Maaleh Adumim is city of nearly 50,000 people and is located in the Judean Desert, approximately a 10 minute-drive from Jerusalem on the roads to the Dead Sea. Before the Six-Day War in 1967, it was occupied by Jordan, which ruled the area without any legal United Nations mandate. Jordan also did less than nothing to develop the area.

“Everyone works together: Palestinians, Russians, Jews,” a Palestinian employee named Rasim at the Maaleh Adumim site told JTA. “Everything is OK. I always work with Jews. Everyone works together, so of course we’re friends,” he added.

SodaStream’s case, some say, is one example of how boycotting an Israeli company doing business in the West Bank can end up hurting the very goals that boycott proponents say they are trying to achieve: Palestinian rights and Israel-Palestinian peace.

But pro-PA activists have the same answer for everything: Whatever Israel does Judea and Samaria, it’s Israel’s fault.

Kristin Szremski, a spokeswoman for the Interfaith Boycott Committee, a pro-BDS group,  explained to the JTA, “Were there no settlements to begin with, Palestinians could be working their own lands.
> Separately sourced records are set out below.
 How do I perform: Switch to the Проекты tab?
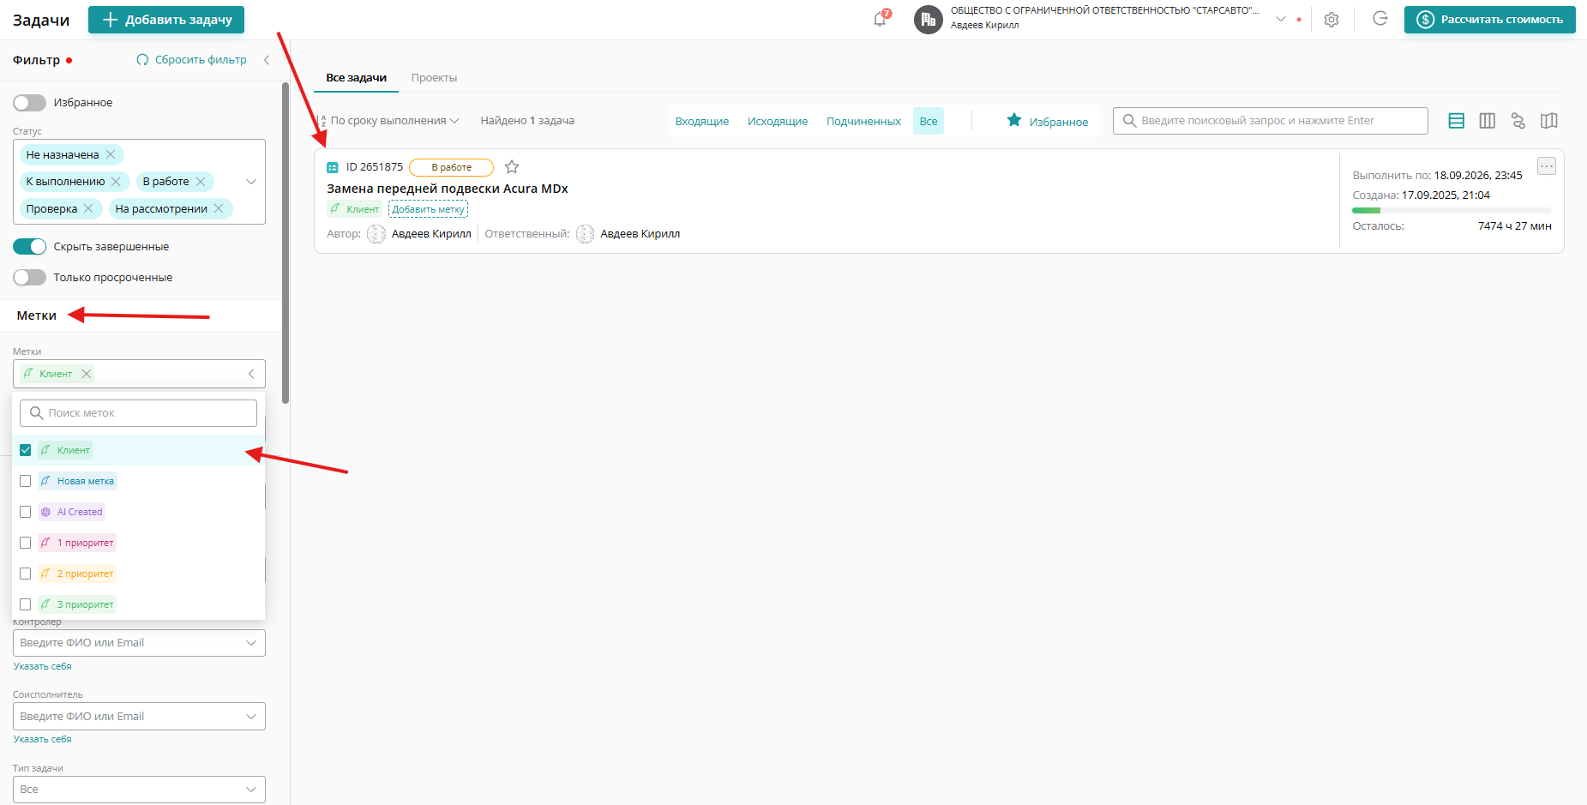(434, 78)
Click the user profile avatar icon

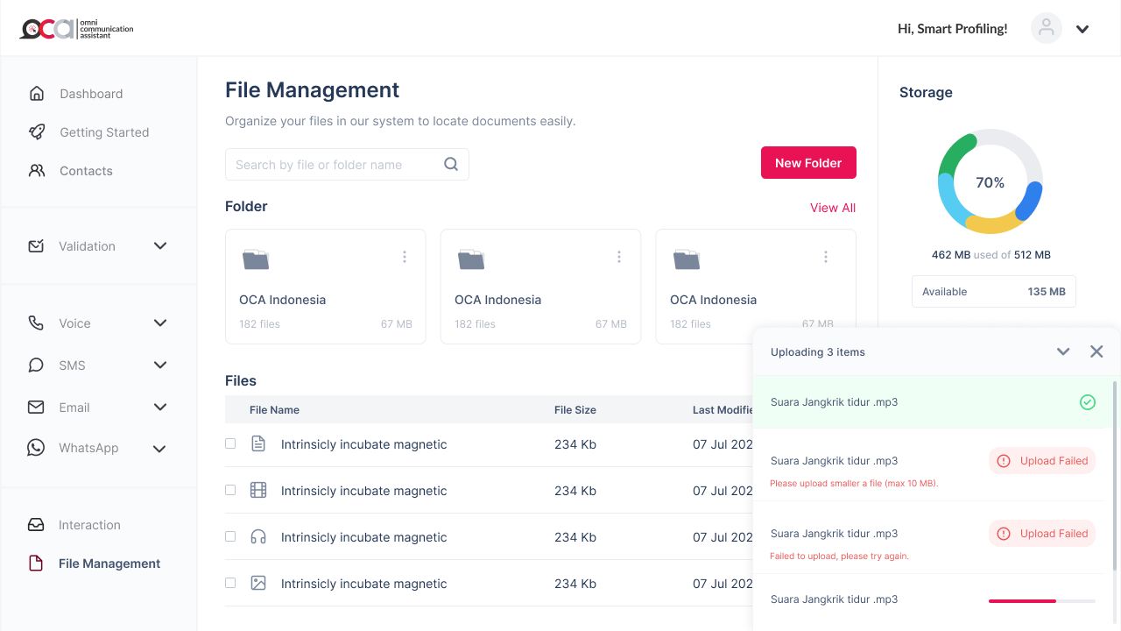coord(1046,29)
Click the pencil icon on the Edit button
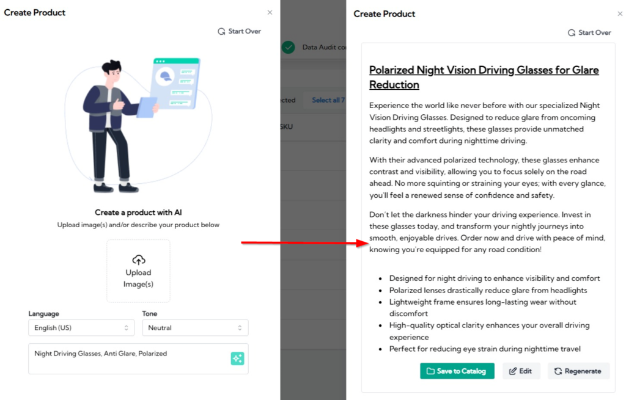 pos(512,371)
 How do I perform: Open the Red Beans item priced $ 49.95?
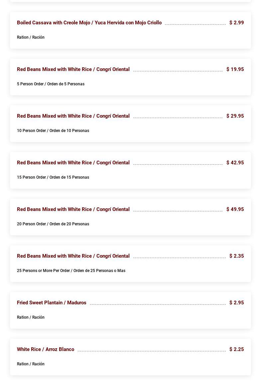click(73, 209)
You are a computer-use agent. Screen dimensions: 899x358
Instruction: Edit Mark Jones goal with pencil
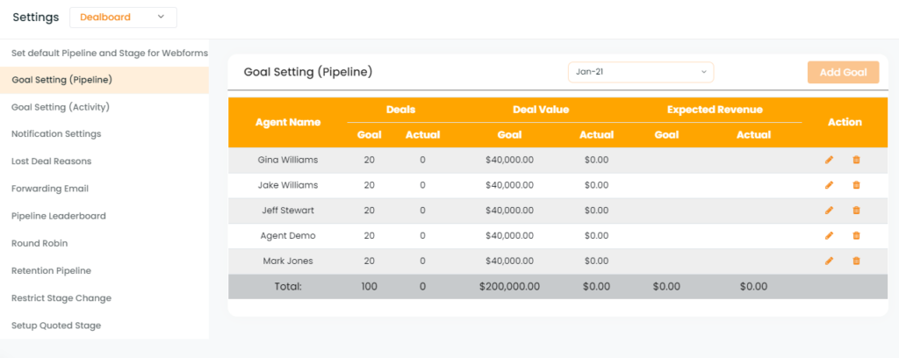coord(829,261)
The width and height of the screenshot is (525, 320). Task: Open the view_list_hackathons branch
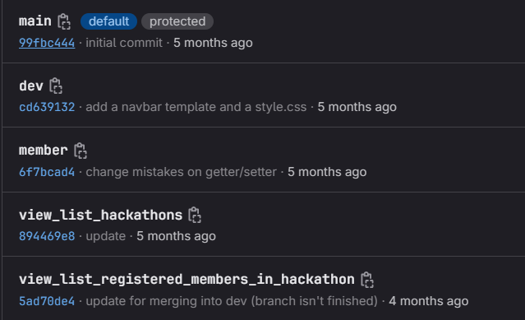pyautogui.click(x=100, y=216)

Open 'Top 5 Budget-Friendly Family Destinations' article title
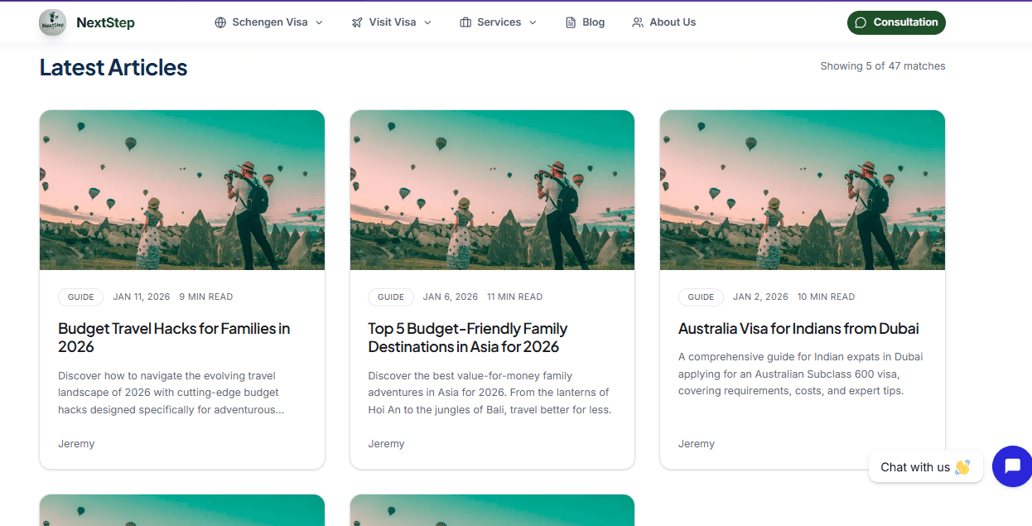[x=468, y=337]
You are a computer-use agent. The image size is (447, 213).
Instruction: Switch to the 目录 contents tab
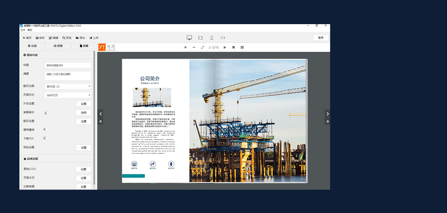(x=58, y=46)
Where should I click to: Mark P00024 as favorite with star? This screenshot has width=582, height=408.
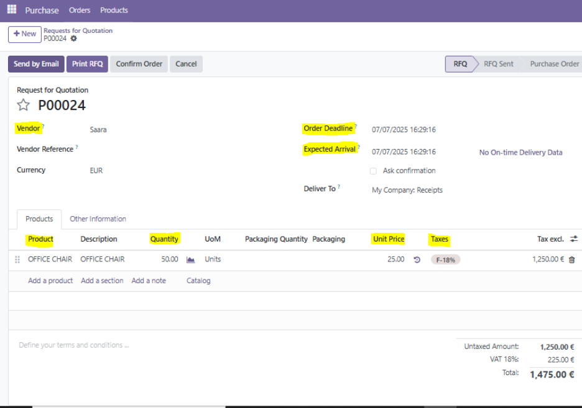pos(23,105)
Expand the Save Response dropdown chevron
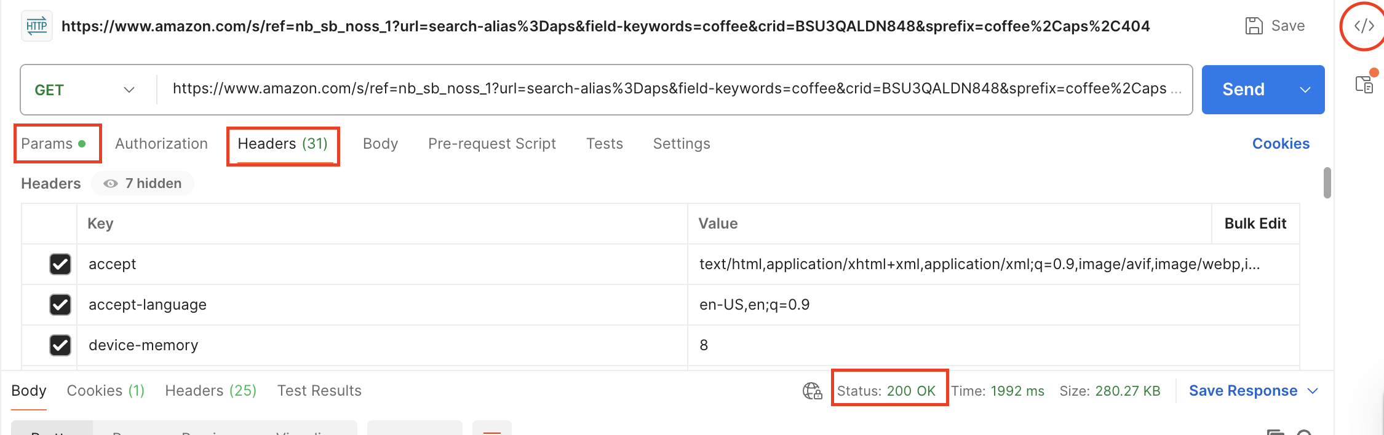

The fact that a worker goes to work every day does not indicate that it is a good thing.”

She dismissed the argument that hurting SodaStream could hurt the livelihood of Palestinians, calling it “a way to obfuscate” the issue.

The SodaStream factory follows a doctrine of equal treatment of Arabs and Jews, as set out by its CEO, US-born Daniel Birnbaum.  At a ceremony in which he was honored by President Shimon Peres, Birnbaum insisted on undergoing the same rigorous security checks to which they were subjected.

When it came time for Birnbaum’s speech, he broke with protocol and complained about the unequal treatment that his Palestinian Authority workers had received.